Once the view is created (onViewCreated) check if the counter is set and call onCounterUpdate manually. If we do this we’ll get 2 calls to onCounterUpdate on orientation change if the value is set. Also we’re not really observing the counter state anymore with this code 🙁

Observe in onStart

Observing the counter in onStart seems to work. Every time onStart is called we set the observer. Because we observe again in onStart, onCounterUpdate will get an update if the counter value has been set. Yay!

@Override
public void onStart() {
    super.onStart();
    viewModel.getCounter().observe(this, this::onCounterUpdate);
}

Can you spot the problem? The documentation for observe tells us it is pretty safe to observe multiple times as it will not add the same observer again if it is already observing. However this::onCounterUpdate will create a new method reference/observable every time we call this code.

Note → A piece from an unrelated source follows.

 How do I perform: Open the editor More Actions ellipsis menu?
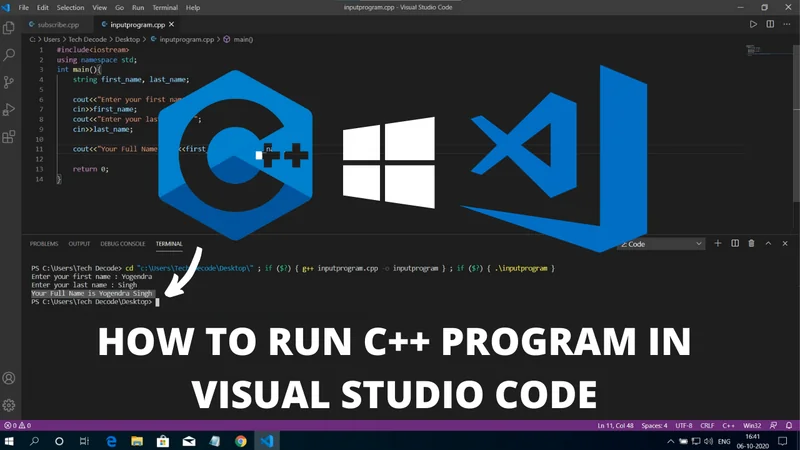point(787,25)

We can instead create a field to reference the observer

private Observer<Integer> onCounterUpdate = this::onCounterUpdate;
@Override
public void onStart() {
    super.onStart();

    viewModel.getCounter().observe(this, onCounterUpdate);
}

This is neither pretty nor does it work as we want it to. We are now back to the same problem we had when we observed the counter in onCreate. But at least we are not creating multiple observers anymore.

We can combine this solution with removing the observer in onStop.

@Override
public void onStop() {
    viewModel.getCounter().removeObserver(onCounterUpdate);
    super.onStop();
}

This does solve all our problems, but having the observer reference as a field isn’t very nice. It wold be great if we could do the following:

viewModel.getCounter().observe(this, this::onCounterUpdate);
...
viewModel.getCounter().removeObserver(this::onCounterUpdate);

But as we already know each call to this::onCounterUpdate will create a new reference. It the example we observe with one observer reference and try to remove another reference. So we’ll end up with multiple observers again ;(

The best approach I’ve found this far is to use removeObservers which will remove all observers. Using this we end up with an approach very similar to RxJava.

@Override
public void onStart() {
    super.onStart();
    viewModel.getCounter().observe(this, this::onCounterUpdate);
}

@Override
public void onStop() {
    viewModel.getCounter().removeObservers(this);
    super.onStop();
}

Problem solved 🙂

Conclusion

As we are still in alpha9 this may simply be a bug, but since the first fragment is stopped then come back to started state, I would expect my observer to be called again. For now, this fix seems to work OK at least. Hopefully this will be fixed in a later release of the Lifecycle components and I hope you’ll find this guide helpful in the mean time.

If you find a better alternative or have any suggestion for improvements then please post a comment below.

I’ve also created a Github project for this blog where you can see how to work with ViewModel & LiveData in these scenarios (Activity, Fragment and the Backstack).

Thanks for reading!

By Peter Törnhult

Android utvecklare, Techcoach, Scrum master

One reply on “Lifecycle & Fragments backstack”

In fragment, instead of passing “this” as first argument to the observer you are supposed to pass getLifeCycleOwner(). It will look this way:

counterViewModel.getCounter()
.observe(getLifeCycleOwner(), this::onCounterUpdate);

This way, you don’t need to re-observe the LiveData in onStart() and remove the observer.

Tha framework will handle your observer appropriately.